Turning Kubernetes Last Access to Kubernetes Least Access Using KIEMPossible

Kubernetes has become a center of modern cloud-native applications. Its complex architecture and dynamic nature, however, continue to introduce new security issues. Though strides have been made in addressing the challenges, managing entities and their access rights remains daunting.

In an extensive IAM study, Unit 42^® found that 99% of cloud users, roles, services and resources were granted excessive permissions. It’s safe to assume that the numbers for Kubernetes clusters are similar. Kubernetes has no internal centralized directory for managing its identities and uses a relatively complex permissions structure with resources and sub-resources, special verbs, group inheritance and a number of other features. These complexities make the task of determining which entities exist, what access they have, and what access they need overwhelming to say the least.

In this blog post, we examine authorization auditing and look at the challenges of identifying entities that have access to the cluster. We explore methods to enumerate the specific access rights or permissions they maintain within the cluster, as well as tackling the challenge of identifying each entity’s required permissions to perform their business-intended tasks.

Finally, with our sights set on helping you achieve least-privilege status within your Kubernetes clusters, we introduce KIEMPossible, an open-source tool designed to simplify Kubernetes infrastructure entitlement management (KIEM).

The Problems

Who Has Access?

Users, groups and service accounts are the various entities in a cluster that can be granted permissions. Additional integrations such as AWS roles, GCP service accounts and EntraID entities enable assets external to the cluster to gain access. However, these integrations take place by using Kubernetes native assets (i.e., service accounts, roles and bindings). Service accounts are intended to be used by workloads within the cluster, while users are utilized for accessing the cluster externally.

The problems arise when looking at users and groups. While service accounts exist in Kubernetes and can be retrieved directly through a simple API call, users and groups cannot, since Kubernetes does not maintain a directory. These entities are considered external identities, authenticated through any number of means (depending on cluster configurations) such as certificates or cloud IAM services. As such, it is not trivial to compile a list of entities with access to a given cluster.

What Access Do They Have?

Kubernetes offers multiple methods for granting permissions to entities, such as roles and bindings – the core method – group inheritance, and external integrations (e.g., access policies in EKS).

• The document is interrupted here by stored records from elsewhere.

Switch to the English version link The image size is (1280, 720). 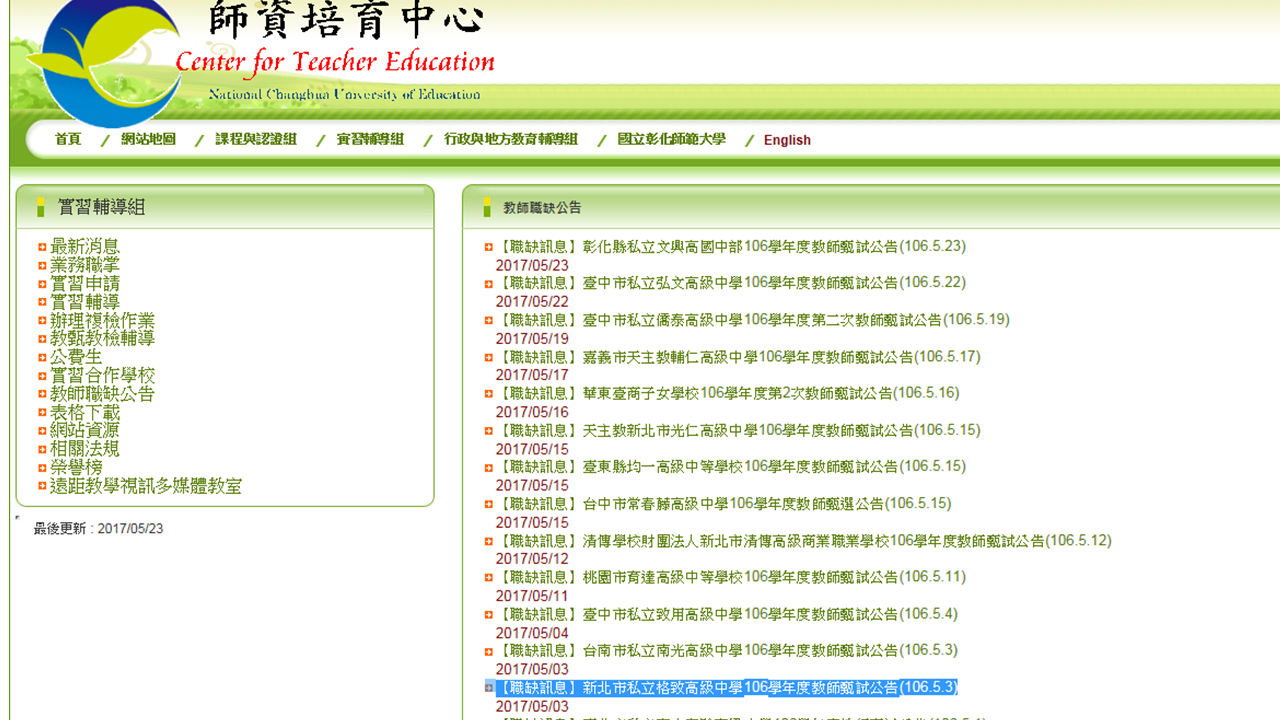tap(787, 140)
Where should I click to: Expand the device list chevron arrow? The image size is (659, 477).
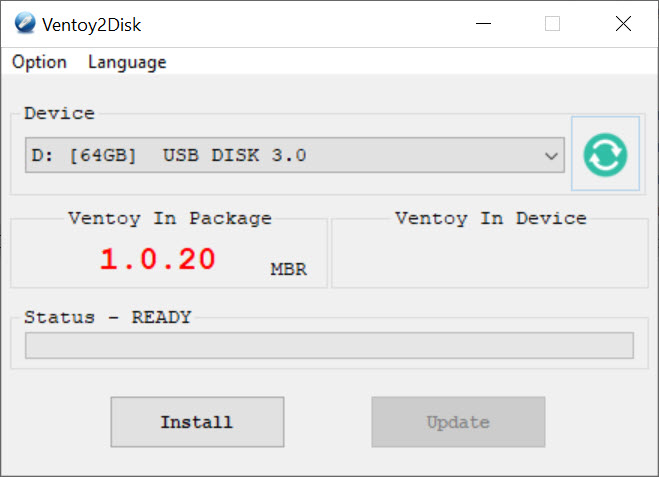[x=551, y=156]
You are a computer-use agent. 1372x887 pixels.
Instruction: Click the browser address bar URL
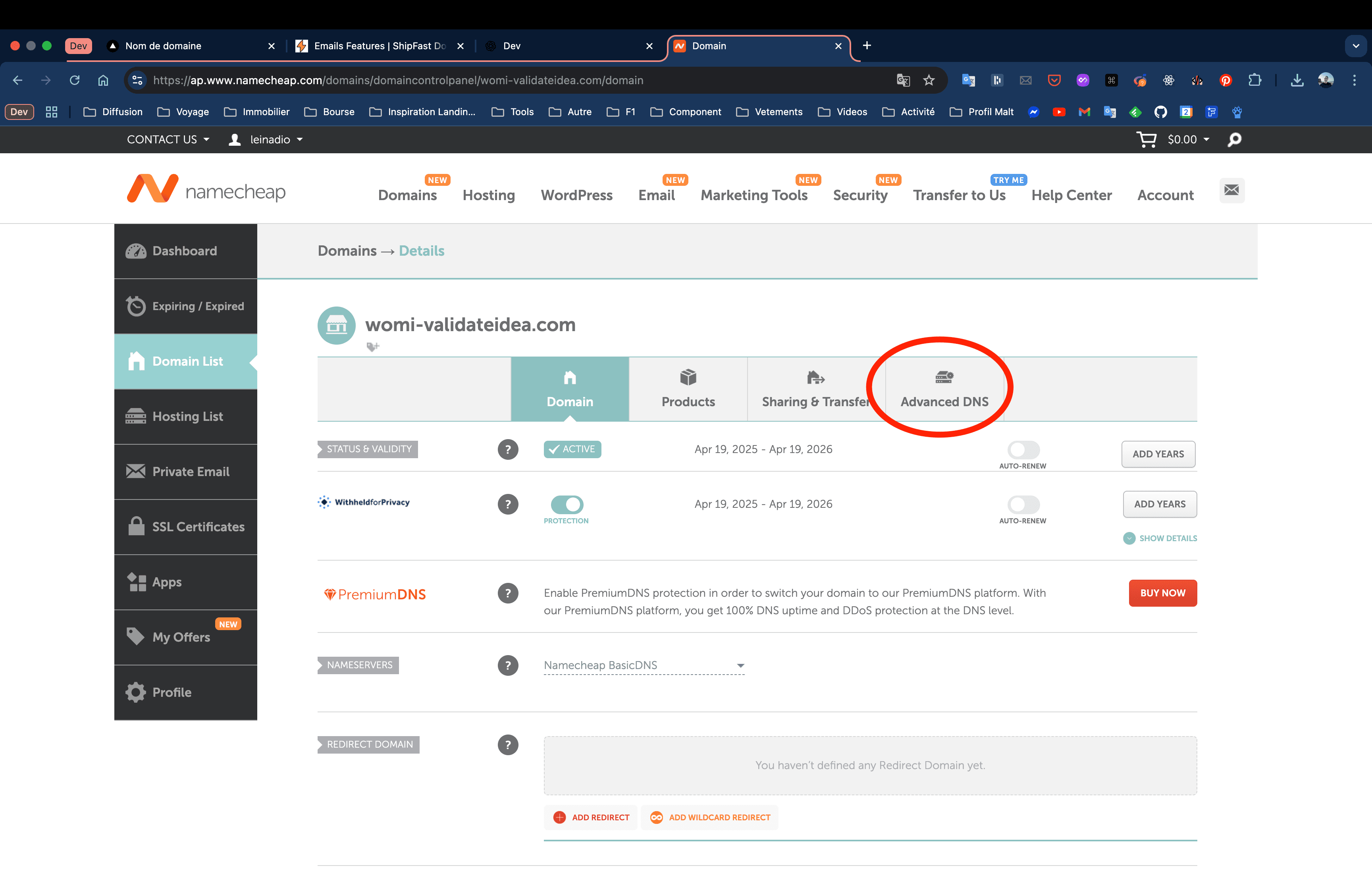click(397, 80)
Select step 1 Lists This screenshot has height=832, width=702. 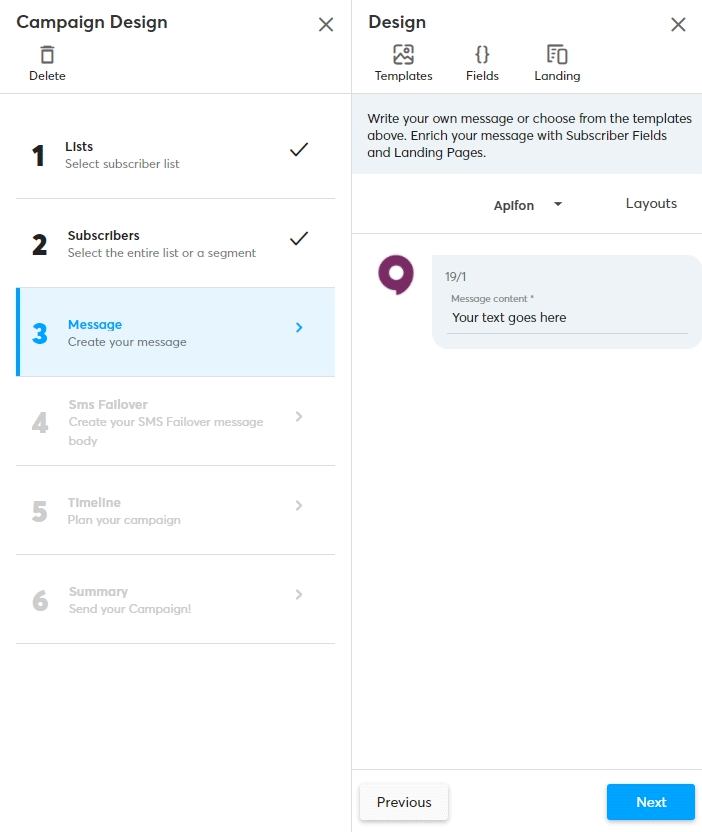point(122,154)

Roles and ClusterRoles are essentially policies that hold permissions, defining sets of actions and resources that are allowed. ClusterRoles can be scoped to an entire cluster using ClusterRoleBindings, or limited to a specific namespace within a cluster using RoleBindings. Roles can be scoped only to specific namespaces within a cluster using RoleBindings. Bindings specify the Role or ClusterRole and the entities to which they will be bound, such as users, service accounts and groups.

When groups are bound to roles, discovering who effectively received the permissions can be a difficult task. As previously mentioned, Kubernetes does not expose an API that will allow us to just “list entities in group”, and as such, we must revert to different methods.

Figure 2. Permissions grant flow through group inheritance and the blind spot created

What Access Do They Need?

The final challenge we will tackle in this blog is identifying the required permissions for each entity to perform their required business-intended tasks. Permission management in Kubernetes is complex even without adding an attempted mapping of each entity’s required permissions. With that said, there is an added challenge: How can we account for dynamic changes, both of required permissions and of the permissions themselves?

The Approach

Entity Discovery

When tackling entity discovery, we can separate the process into two – service accounts and users and groups. Service accounts exist as objects within a cluster, and an API is exposed to retrieve them. As such, retrieving all service accounts in a given cluster is as simple as an API request.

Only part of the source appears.